==== LISTED RECORDS ====

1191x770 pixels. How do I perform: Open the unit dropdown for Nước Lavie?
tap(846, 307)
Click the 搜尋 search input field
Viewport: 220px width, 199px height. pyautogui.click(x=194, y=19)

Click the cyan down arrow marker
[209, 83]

====
==== LISTED RECORDS ====

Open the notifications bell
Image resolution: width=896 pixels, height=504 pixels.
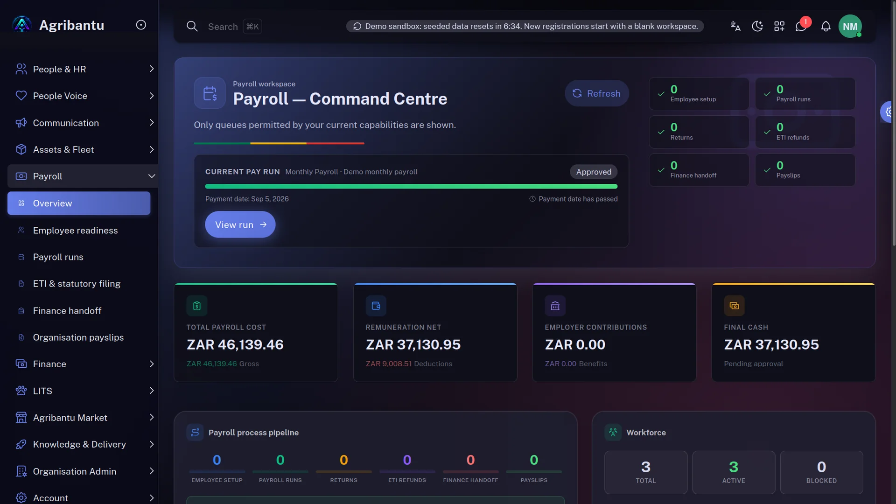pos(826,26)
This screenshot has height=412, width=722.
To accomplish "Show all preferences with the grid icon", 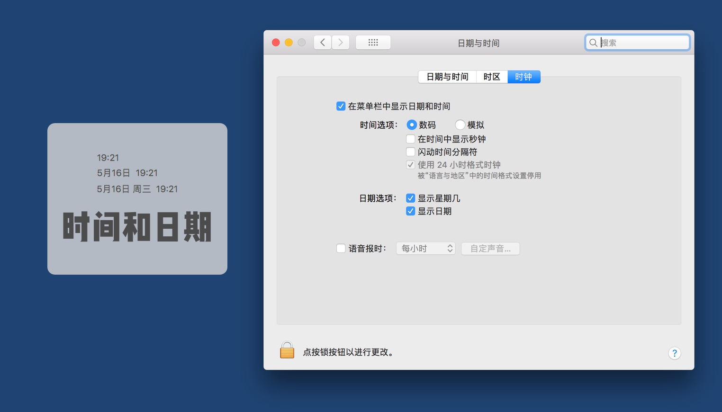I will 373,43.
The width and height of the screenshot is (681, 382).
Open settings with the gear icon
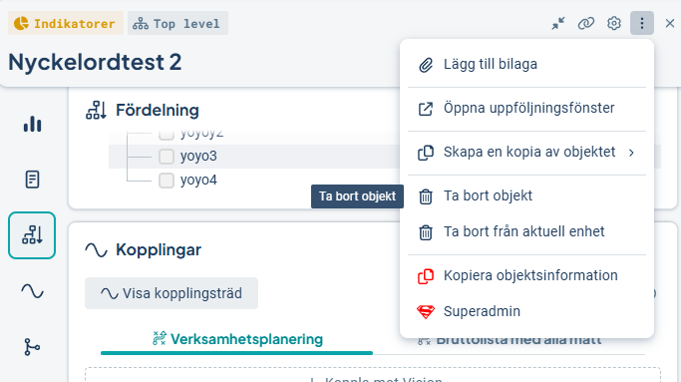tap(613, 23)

====

▸ AIM:
Pull out every line of the records that contains the string "height", treating uppercase and lowercase letters as different.

▸ RESPONSE BELOW:
Viewport: 220px width, 199px height. pyautogui.click(x=194, y=19)
Image resolution: width=896 pixels, height=504 pixels.
This screenshot has height=412, width=722.
The width and height of the screenshot is (681, 382).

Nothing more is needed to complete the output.